But both have happened in some shape or form, making the advent of blockchain - now being vaunted as the next game-changer in technology - a lot more realistic than naysayers might initially think.
Dozens of trials and projects are already taking place across a multitude of industries. In commodities alone, blockchain is being used to finance cargoes of oil, track the movement of mangoes from farm to store and detect unused capacity in the shipping industry.
In a survey by Mizuho Bank, there were almost 100 communications for one tractor to move to Australia from Japan - a time-consuming and impractical situation that switched the company onto blockchain.
The technology is being used to track supply chains and ensure that sustainability and corporate social responsibility goals are intact, involving Walmart in food and De Beers in diamonds.
There are plans in various stages of fruition for minerals such as cobalt, tin and tantalum produced in the Democratic Republic of the Congo and Rwanda, while the gold market has seen Tradewind Markets launch a supply chain provenance project in cooperation with the several miners and the Royal Canadian Mint.
Meanwhile, blockchain is being explored for post-trade settlement, including by the Australian Securities Exchange, the Depository Trust and Clearing Corp and Hong Kong Exchanges & Clearing, as well as by INTL FCStone’s precious metals division using Paxos.
Trading platforms are springing up based on the technology, including Acquifer Institute, Crypto Commodity Group, Open Mineral and ConsenSys’ Minerac, Metalshub and TradeCloud.
Savvy observers will not have been surprised that the guest speaker at the London Metal Exchange’s annual dinner in October was Blythe Masters, former global head of commodities at JPMorgan and now chief executive officer of Digital Asset Holdings, a pioneer in the provision of digital ledger technology.
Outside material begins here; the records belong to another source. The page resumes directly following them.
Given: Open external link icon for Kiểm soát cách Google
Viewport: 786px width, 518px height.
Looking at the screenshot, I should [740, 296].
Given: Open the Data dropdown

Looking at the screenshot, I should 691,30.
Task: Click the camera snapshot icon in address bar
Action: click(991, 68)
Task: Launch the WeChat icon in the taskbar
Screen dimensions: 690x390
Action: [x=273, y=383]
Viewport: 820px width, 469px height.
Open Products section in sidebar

Her topic was blockchain.
Trade finance is seeing a huge amount of activity but it’s a sector that could really benefit from some collaborative work.
In excess of 60% of more than 250 banks in over 90 countries surveyed have implemented or are in the process of implementing technology solutions to digitalize their trade finance operations, a survey conducted this year by the International Chamber of Commerce shows.
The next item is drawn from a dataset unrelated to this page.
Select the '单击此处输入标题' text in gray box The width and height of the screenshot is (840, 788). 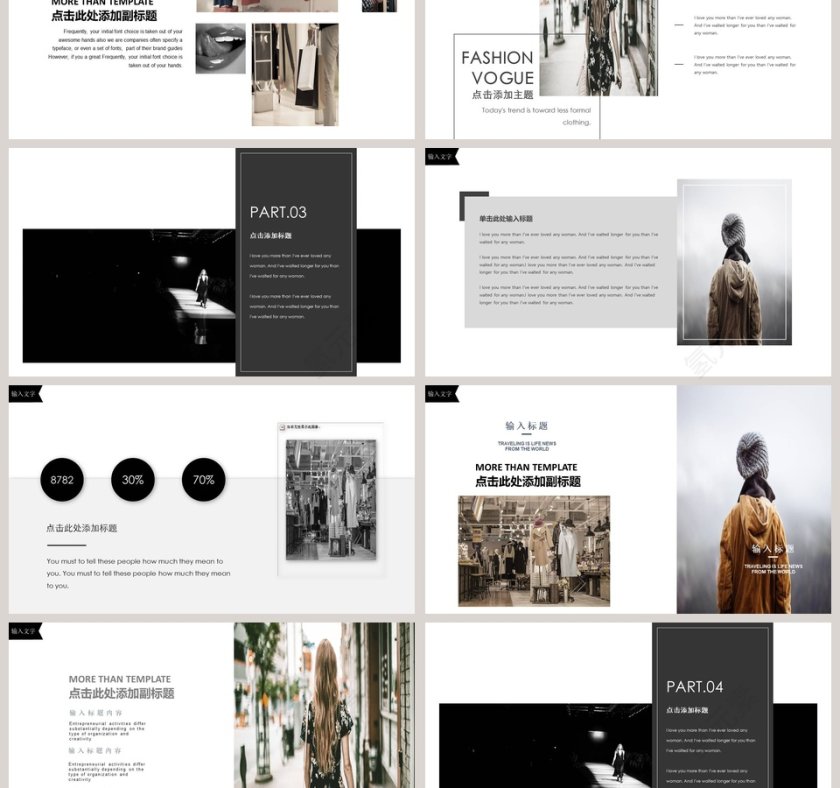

How close they are to achieving this remains to be seen.
The race to use blockchain has led to a plethora of platforms based on different technologies and running along different sets of rules. Proof of concept trials show that the technology works. Getting it to a place of interoperability, where one blockchain network can talk to another, is still a ways off.
A phrase used repeatedly by blockchain aficiandos is "single source of truth," the holy grail of any platform because it unites data in one place, making it verifiable, secure and easy to access. Again, this requires an element of standardization - and trust - to allow different participants to interact on a level playing field.
Not everyone is on the network either: Warehousing companies, for instance, are the next step with a number now trialing the technology and proof of concepts under way. Last week, Rabobank, Concord Resources and warehousing firm PGS said they were already developing a new blockchain platform for metal repo financing.
In an ideal world, platforms need to be all inclusive, with trading companies, banks, logistics, shipping and insurance companies, plus customs authorities involved in the process.
Technology needs to continue to move toward a smaller number of providing companies, a process that will likely continue as the decentralized nature of the projects lends itself to working with peers. Progress will need to be made to achieve a more common set of technology standards as well as business processes.
It seems unlikely that there will be a global master network run by one operator on which all participants do business and which works along the same rules in every jurisdiction. Much more likely is that a number of separate digital ledger technology networks will exist but with interoperability, creating a kind of ecosystem with common standards.
Blockchain is undoubtedly set to transform the way institutions do business but it’s just not quite there yet.
But don’t underestimate the pace of change; a year has made an immense difference in the use of blockchain in commodities, and things are likely to be significantly more advanced in another 12 months.
Years ago, the idea that machines would replace humans on the trading floor seemed far-fetched and the suggestion that algorithms might replace humans entirely ridiculous.